++++ DATASET CONTENT ++++

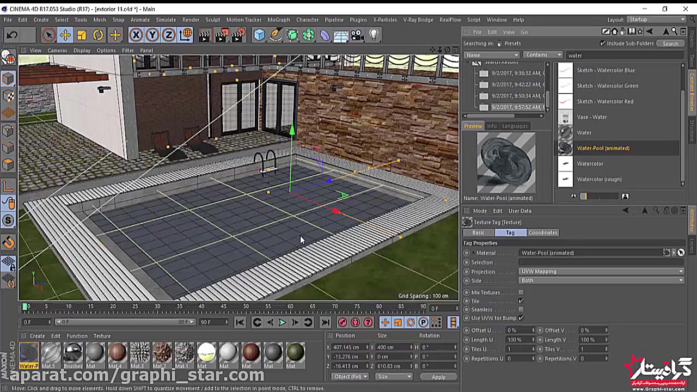697x392 pixels.
Task: Click the Scale tool icon
Action: click(81, 35)
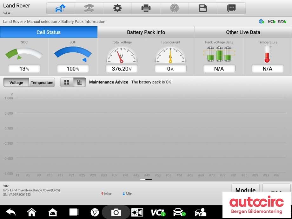Click Manual selection in breadcrumb path
Screen dimensions: 292x219
click(42, 22)
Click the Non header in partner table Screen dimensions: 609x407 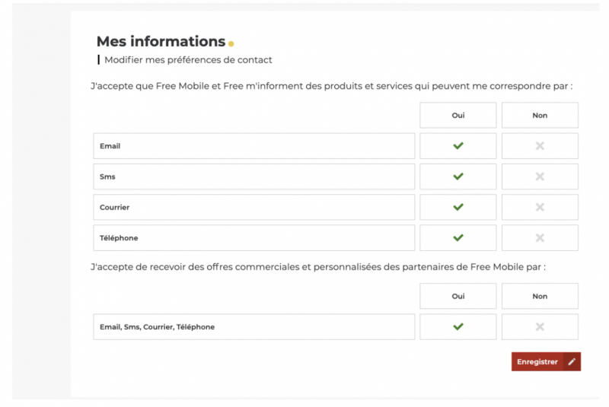(x=540, y=296)
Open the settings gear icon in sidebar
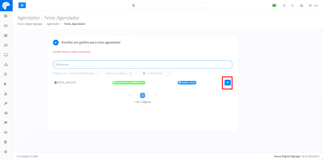 click(x=6, y=152)

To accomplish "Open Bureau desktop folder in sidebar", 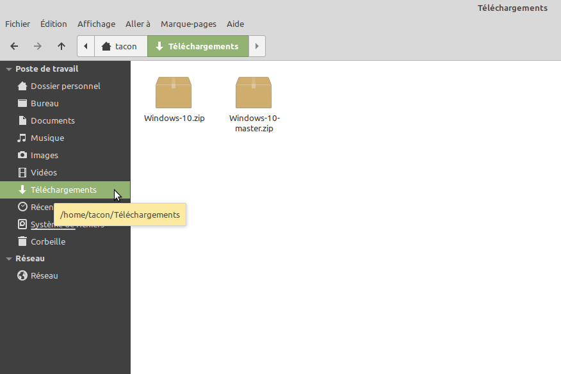I will click(44, 104).
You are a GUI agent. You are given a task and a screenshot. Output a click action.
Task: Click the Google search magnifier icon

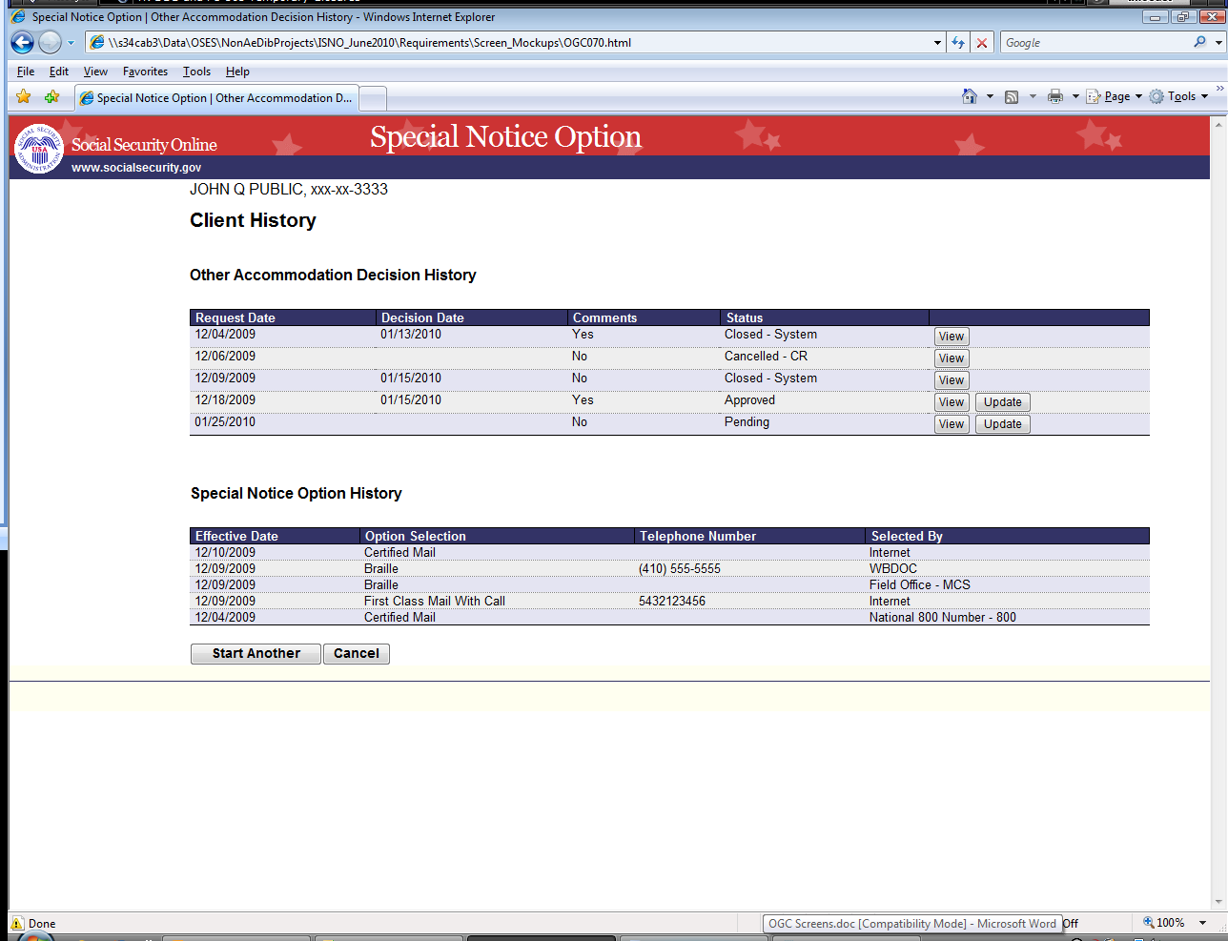coord(1199,43)
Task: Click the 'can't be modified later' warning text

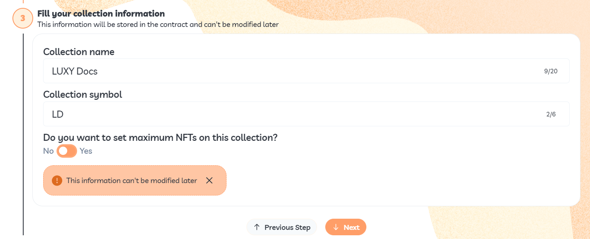Action: click(132, 181)

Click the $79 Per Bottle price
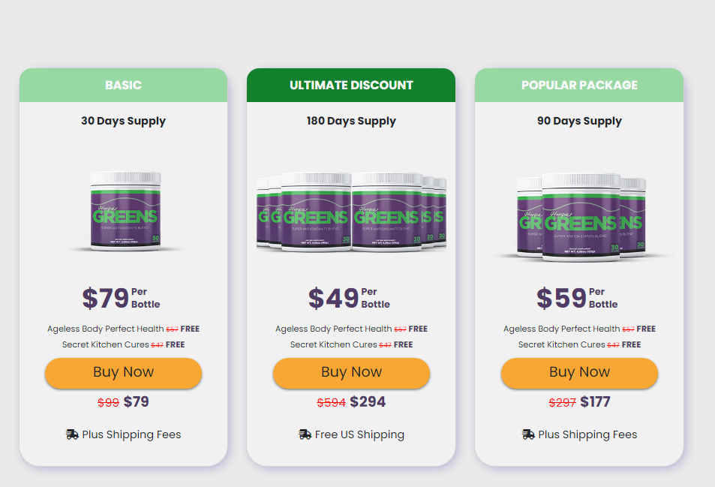coord(122,298)
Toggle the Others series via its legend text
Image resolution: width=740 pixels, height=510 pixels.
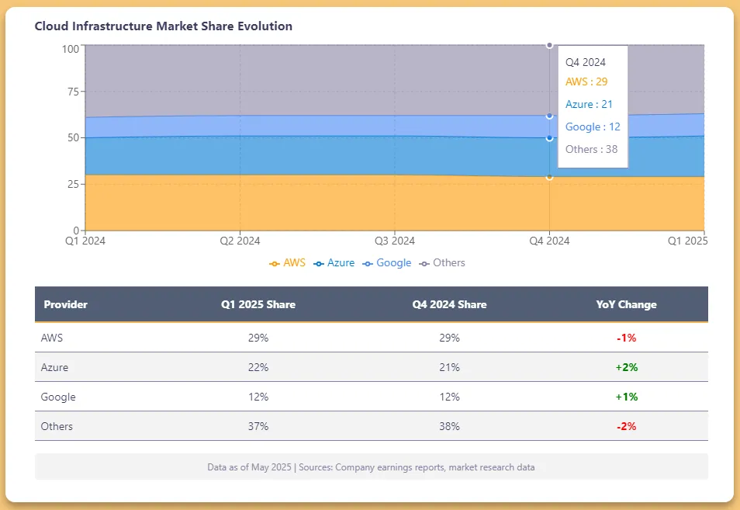point(449,263)

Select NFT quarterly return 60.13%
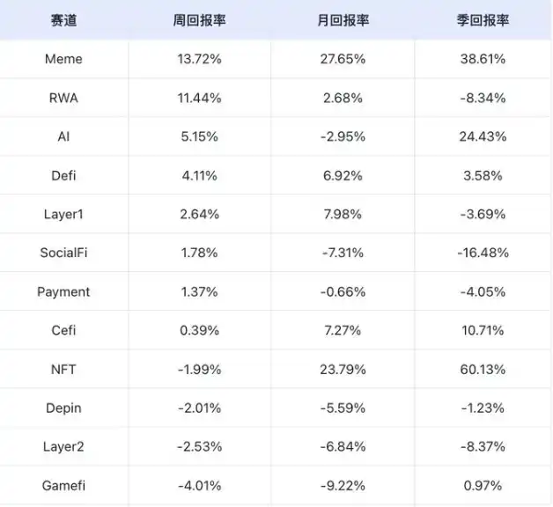[x=483, y=369]
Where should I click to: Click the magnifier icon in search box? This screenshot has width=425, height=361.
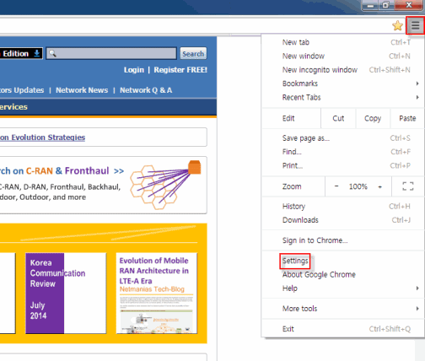click(52, 53)
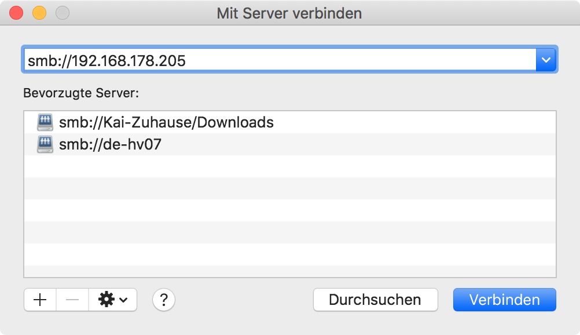Add server to favorites with plus button

(x=40, y=300)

++++

- BRIEF -
Working from the line with "You are a GUI" down through the last line of the records, give every line again exactly, but no pictures.

- REPLY -
You are a GUI agent. You are given a task and a screenshot. Output a click action.
Task: Click the Google search magnifier icon

coord(1199,43)
Task: Click the 'can't be modified later' warning text

Action: click(132, 181)

Click the $79 Per Bottle price
coord(122,298)
Toggle the Others series via its legend text
Image resolution: width=740 pixels, height=510 pixels.
point(449,263)

Select NFT quarterly return 60.13%
[x=483, y=369]
Where should I click to: Click the magnifier icon in search box? This screenshot has width=425, height=361.
click(52, 53)
Add server to favorites with plus button

(x=40, y=300)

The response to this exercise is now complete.